## Text
--------------------------------

4 Common Causes of Neck Pain, Part 1

During our lifetimes, we may put our necks through repeated stress without even realizing it. In fact, sometimes these injuries do not even cause pain at the time they occur. Repeated injuries can add up, resulting in degeneration of the cervical spine and causing neck pain.
If you have chronic neck pain, your physician will need to work with you to find both the cause and a solution. To help prepare you for your visit, here are the first two of four common causes of neck pain.
Mechanical Neck Pain                                                          
If you have a chronic neck ache, it may be the result of degenerative disc disease and arthritis of the facet joints of the cervical spine. This pain is often referred to as mechanical pain because it gets worse as we use our neck more and comes from the mechanical parts that allow us to move our head around. Pain generates from the inflamed facet joints and from the degenerated disc, causing cramping and spasms.
Degenerative Disc Disease
When we age, our disc loses some of its water content, and therefore, loses some of its shock absorbing ability. Think about how a sponge bounces back easily when pressed between your hands as long as it is wet. But, when it dries out, it becomes less bouncy, and it doesn’t give as much between your hands.

--------------------------------

## Data provided
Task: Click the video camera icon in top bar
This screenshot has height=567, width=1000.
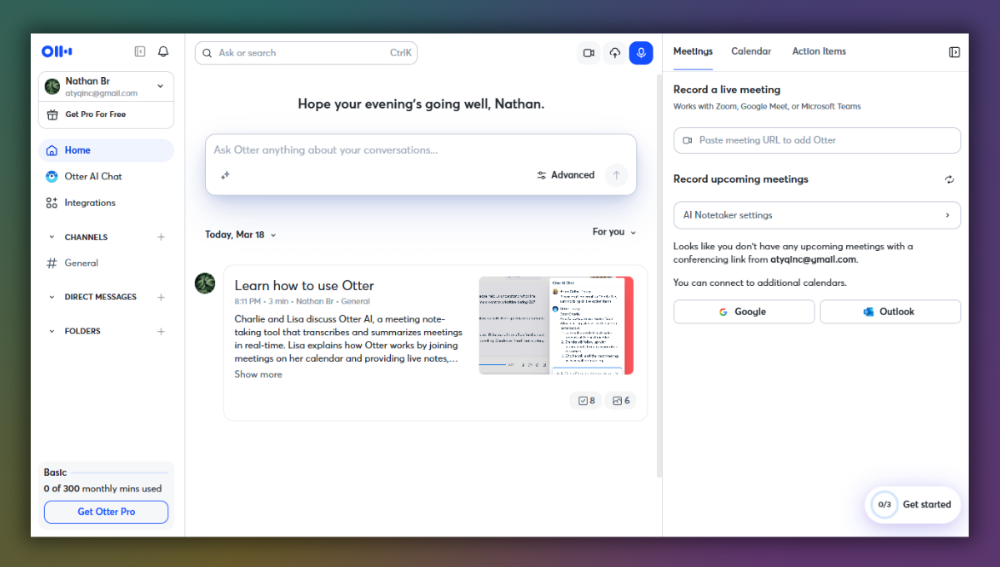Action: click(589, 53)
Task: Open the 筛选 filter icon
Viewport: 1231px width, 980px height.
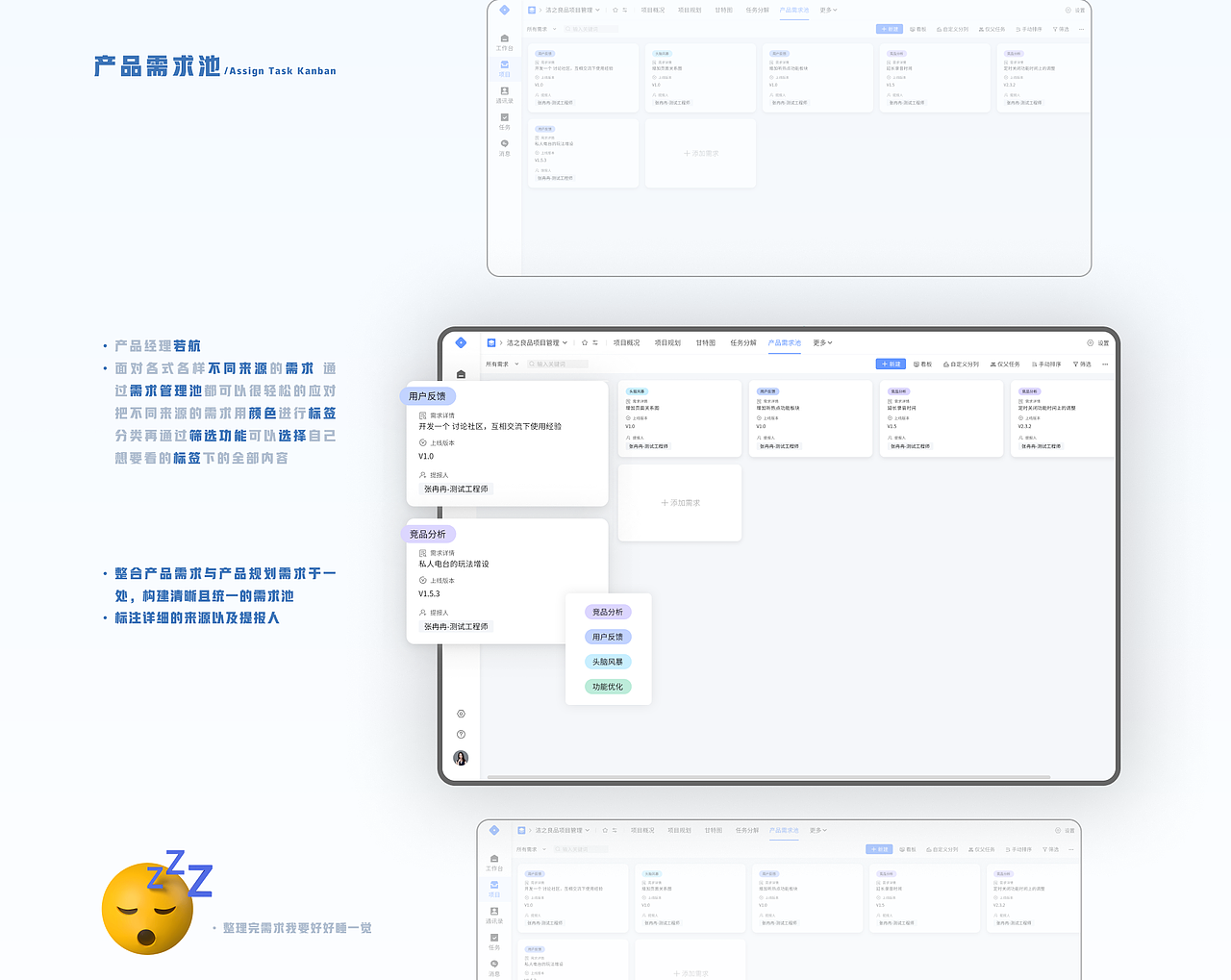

--------------------------------

## Tasks to carry out
1. Copy from the neck pain article, word for word, the passage between "During our lifetimes, we" and "of neck pain.", inclusive.
2. Answer these questions using the neck pain article.
(a) According to the article, what does a disc lose as we age?
(b) Why is the pain from degenerated discs and arthritic facet joints called mechanical pain?
(c) Of the four common causes of neck pain, how many does this part of the article say it presents?
The listing has nothing to do with the neck pain article.

## Exercise results
1.
During our lifetimes, we may put our necks through repeated stress without even realizing it. In fact, sometimes these injuries do not even cause pain at the time they occur. Repeated injuries can add up, resulting in degeneration of the cervical spine and causing neck pain.
If you have chronic neck pain, your physician will need to work with you to find both the cause and a solution. To help prepare you for your visit, here are the first two of four common causes of neck pain.

2.
(a) Some of its water content, and with it some of its shock-absorbing ability.
(b) It gets worse as we use our neck more, and it comes from the mechanical parts that allow us to move our head around.
(c) The first two.